- [Assignment]:
From the line that contains "Leobaby (67, 814)" to the final line of the entries below, write out every line exactly as it appears, and nothing else.

Collected data
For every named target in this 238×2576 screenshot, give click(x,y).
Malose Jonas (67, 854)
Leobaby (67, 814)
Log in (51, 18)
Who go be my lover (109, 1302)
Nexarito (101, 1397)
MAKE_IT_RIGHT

- [Solution to this problem]:
Leobaby (67, 814)
Log in (51, 18)
Who go be my lover (109, 1302)
Nexarito (101, 1397)
MAKE_IT_RIGHT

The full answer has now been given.